Watch out: always validate the stack pointer before jumping. If the application region is erased or corrupted, jumping to garbage will hard-fault instantly. Also, remember to disable interrupts and deinitialize peripherals—otherwise the application inherits a messy hardware state from the bootloader.

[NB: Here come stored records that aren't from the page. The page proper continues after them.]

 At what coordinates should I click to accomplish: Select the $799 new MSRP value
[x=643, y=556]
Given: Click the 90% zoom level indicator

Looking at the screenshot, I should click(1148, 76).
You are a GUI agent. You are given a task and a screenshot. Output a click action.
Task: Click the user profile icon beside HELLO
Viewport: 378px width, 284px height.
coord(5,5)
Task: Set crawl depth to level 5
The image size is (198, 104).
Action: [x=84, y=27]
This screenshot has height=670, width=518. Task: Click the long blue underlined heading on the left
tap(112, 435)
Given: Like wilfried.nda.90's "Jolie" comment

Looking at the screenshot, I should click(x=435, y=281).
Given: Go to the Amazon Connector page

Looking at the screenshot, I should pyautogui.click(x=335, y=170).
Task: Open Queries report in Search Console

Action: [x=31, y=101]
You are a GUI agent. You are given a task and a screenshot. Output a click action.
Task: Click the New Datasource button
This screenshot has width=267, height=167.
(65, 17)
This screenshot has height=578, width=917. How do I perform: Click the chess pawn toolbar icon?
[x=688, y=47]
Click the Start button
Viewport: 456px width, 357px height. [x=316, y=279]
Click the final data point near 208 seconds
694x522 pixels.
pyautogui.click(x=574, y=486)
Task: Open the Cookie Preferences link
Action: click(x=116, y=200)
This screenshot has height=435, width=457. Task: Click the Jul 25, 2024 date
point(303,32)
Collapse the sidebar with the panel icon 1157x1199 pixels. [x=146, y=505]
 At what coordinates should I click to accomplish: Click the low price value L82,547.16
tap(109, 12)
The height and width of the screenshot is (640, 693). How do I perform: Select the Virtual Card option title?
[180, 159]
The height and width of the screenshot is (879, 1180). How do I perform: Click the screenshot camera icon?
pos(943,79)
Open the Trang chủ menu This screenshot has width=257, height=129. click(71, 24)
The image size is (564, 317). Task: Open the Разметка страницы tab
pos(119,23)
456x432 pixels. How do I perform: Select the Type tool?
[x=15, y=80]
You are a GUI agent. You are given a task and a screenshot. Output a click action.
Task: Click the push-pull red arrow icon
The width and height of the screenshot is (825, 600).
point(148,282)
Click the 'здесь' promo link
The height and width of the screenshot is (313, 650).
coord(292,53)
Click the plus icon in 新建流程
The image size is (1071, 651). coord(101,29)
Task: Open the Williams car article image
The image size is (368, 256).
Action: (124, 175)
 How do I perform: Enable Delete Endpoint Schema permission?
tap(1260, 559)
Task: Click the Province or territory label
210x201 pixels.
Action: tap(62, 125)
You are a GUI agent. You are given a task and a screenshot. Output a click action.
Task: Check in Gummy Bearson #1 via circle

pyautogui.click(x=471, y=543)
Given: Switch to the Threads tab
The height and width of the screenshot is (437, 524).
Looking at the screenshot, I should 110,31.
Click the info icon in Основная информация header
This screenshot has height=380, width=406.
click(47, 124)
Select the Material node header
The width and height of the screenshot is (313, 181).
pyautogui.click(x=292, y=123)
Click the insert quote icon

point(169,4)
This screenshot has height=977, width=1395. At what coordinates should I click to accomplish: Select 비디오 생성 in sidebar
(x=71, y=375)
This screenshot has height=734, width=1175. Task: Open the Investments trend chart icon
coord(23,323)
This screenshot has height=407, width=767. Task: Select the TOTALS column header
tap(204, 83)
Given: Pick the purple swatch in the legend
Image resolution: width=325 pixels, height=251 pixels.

Consider MCUboot for Production

Rolling your own bootloader is great for learning, but for production systems, take a serious look at MCUboot. It’s a well-established open-source secure bootloader that supports both RSA and ECDSA signature verification, image slots for A/B updates, rollback protection, and hardware key storage. It integrates with Zephyr RTOS v3.7+ natively and can be ported to STM32 with STM32Cube or bare-metal setups. Using a proven bootloader saves you from subtle security bugs that are easy to introduce in custom implementations.

Troubleshooting

  • Signature verification always fails: Confirm the public key in your bootloader matches the private key you signed with. Also check that you’re hashing exactly the same bytes that were signed—off-by-one errors in the image size are common.
  • Application doesn’t start after verification: Verify the application’s vector table address matches APP_ADDRESS. Check that the application’s linker script places the vector table at the correct offset.
  • mbedTLS fails to parse the key: Make sure you’re using DER format (not PEM) for the embedded key, and that the array size is correct. Use xxd -i public_key.der to generate the C array.
  • Flash write-protection issues: If you enable write protection on the bootloader sectors via option bytes, make sure you can still program the application sectors. Double-check the sector mapping for your specific STM32F7 variant.
  • Hard fault on application jump: The most common cause is a missing SCB->VTOR update or incorrect stack pointer. Verify with a debugger that the values at APP_ADDRESS and APP_ADDRESS + 4 look reasonable (valid RAM address and valid flash address, respectively).

Key Takeaways

Secure boot on STM32F7 boils down to three things: sign the firmware on your build machine, embed the public key in a write-protected bootloader, and verify the signature before jumping to the application. ECC (P-256) is the better choice for new designs due to smaller keys and faster verification on Cortex-M hardware. Use mbedTLS on the device (not OpenSSL), leverage the STM32F7’s hardware crypto accelerators when available, and seriously consider MCUboot if you’re heading toward production. Keep your private keys locked down—if they leak, your entire chain of trust is broken.